Le constat de la gêne momentanée, qui ne nécessite pas de constatation judiciaire, vise une interruption passagère ou un décalage provisoire du paiement des dettes, en raison d’une simple panne temporaire de trésorerie.

 Elle se distingue ainsi de la cessation des paiements, qui requiert une décision judiciaire et correspond à un état persistant de l’arrêt des paiements.

La poursuite d’une exploitation déficitaire :

L’observation de la poursuite par une entreprise d’une exploitation déficitaire résulte du constat répété de pertes sur plusieurs exercices écoulés, et au moins les deux derniers.

Pour sa part, la détection de la cessation des paiements se fonde sur une échelle de temps plus courte et nécessite une évaluation sur une période à venir à très court terme, généralement située à l’intérieur d’un même exercice (l’exercice en cours), de l’actif disponible et du passif immédiatement exigible.

A cet égard, la poursuite d’une exploitation déficitaire n’est pas automatiquement synonyme de cessation des paiements. Ainsi, la continuité de l’exploitation même déficitaire d’un exercice sur l’autre peut être assurée par la fourniture de moyens abusifs, ruineux, voire frauduleux. C’est le cas, par exemple, de l’usage détourné de crédits bancaires aux seules fins de masquer l’insuffisance d’actif réellement disponible et donc une cessation des paiements parfois assez ancienne.

Bon à savoir : l’exploitation poursuivie dans de telles conditions caractérise une faute de gestion du dirigeant, au même titre que l’omission pure et simple de toute déclaration par ce dernier de la cessation des paiements.

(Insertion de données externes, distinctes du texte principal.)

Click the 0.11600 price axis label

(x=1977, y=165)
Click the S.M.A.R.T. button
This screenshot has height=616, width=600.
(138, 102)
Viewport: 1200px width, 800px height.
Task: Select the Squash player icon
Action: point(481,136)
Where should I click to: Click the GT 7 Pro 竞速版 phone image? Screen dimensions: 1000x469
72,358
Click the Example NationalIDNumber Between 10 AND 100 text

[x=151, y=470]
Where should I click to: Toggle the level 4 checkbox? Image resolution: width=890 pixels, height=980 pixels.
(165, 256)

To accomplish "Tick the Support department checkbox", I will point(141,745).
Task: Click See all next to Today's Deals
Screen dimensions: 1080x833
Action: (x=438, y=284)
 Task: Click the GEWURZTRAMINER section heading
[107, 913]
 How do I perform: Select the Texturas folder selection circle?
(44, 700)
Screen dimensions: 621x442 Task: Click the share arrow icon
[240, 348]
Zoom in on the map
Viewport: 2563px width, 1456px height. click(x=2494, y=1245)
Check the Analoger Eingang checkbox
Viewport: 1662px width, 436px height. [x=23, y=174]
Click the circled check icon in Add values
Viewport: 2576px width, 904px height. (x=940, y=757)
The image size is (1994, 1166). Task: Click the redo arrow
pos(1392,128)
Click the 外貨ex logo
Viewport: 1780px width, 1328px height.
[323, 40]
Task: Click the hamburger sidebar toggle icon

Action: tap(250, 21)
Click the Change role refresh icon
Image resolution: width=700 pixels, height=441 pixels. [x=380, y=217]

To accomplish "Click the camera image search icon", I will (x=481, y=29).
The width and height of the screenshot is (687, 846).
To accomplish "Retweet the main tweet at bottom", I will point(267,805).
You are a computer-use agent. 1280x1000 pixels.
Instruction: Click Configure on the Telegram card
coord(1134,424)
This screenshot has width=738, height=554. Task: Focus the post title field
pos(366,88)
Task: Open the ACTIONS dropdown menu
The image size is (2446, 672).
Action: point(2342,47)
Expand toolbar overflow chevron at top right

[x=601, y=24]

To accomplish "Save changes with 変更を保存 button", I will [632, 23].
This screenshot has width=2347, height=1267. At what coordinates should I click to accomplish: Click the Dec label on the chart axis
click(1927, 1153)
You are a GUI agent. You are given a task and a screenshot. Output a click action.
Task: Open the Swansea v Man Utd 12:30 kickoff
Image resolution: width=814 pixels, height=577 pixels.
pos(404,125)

Les entreprises pouvant faire l’objet d’une cessation des paiements

Les personnes suivantes peuvent faire l’objet d’une cessation des paiements :

Toute personne physique exerçant une activité soit commerciale (commerçant immatriculé ou non au RCS ; auto-entrepreneur exerçant ce type d’activité), soit artisanale (artisan inscrit ou non au répertoire des métiers ; auto-entrepreneur exerçant ce type d’activité), soit libérale, soit agricole ;

Toute personne physique ayant la qualité d’entrepreneur individuel à responsabilité limitée (EIRL) ;

Toute personne morale de droit privé, dont principalement : les sociétés (unipersonnelles ou pluripersonnelles) commerciales, les sociétés civiles, les groupements d’intérêt économique, les établissements de crédit.

La cessation des paiements ne peut pas être appliquée aux personnes suivantes :

les particuliers en cours de procédures de surendettement ;

les personnes physiques domiciliées en Alsace et en Moselle ;

les établissements de crédit ;

les personnes visées par l’extension d’une procédure collective déjà ouverte vis-à-vis d’une société, en cas de confusion de leur patrimoine avec celui de cette société :

- une ou plusieurs sociétés d’un même groupe en cas de procédure sauvegarde, de redressement ou de liquidation judiciaire affectant déjà une société du même groupe,

- l’associé ayant confondu son patrimoine avec celui d’une société faisant déjà l’objet d’une procédure de sauvegarde, de redressement ou de liquidation judiciaire,

- le dirigeant d’une société qui fait déjà l’objet d’une procédure de sauvegarde, de redressement ou de liquidation judiciaire.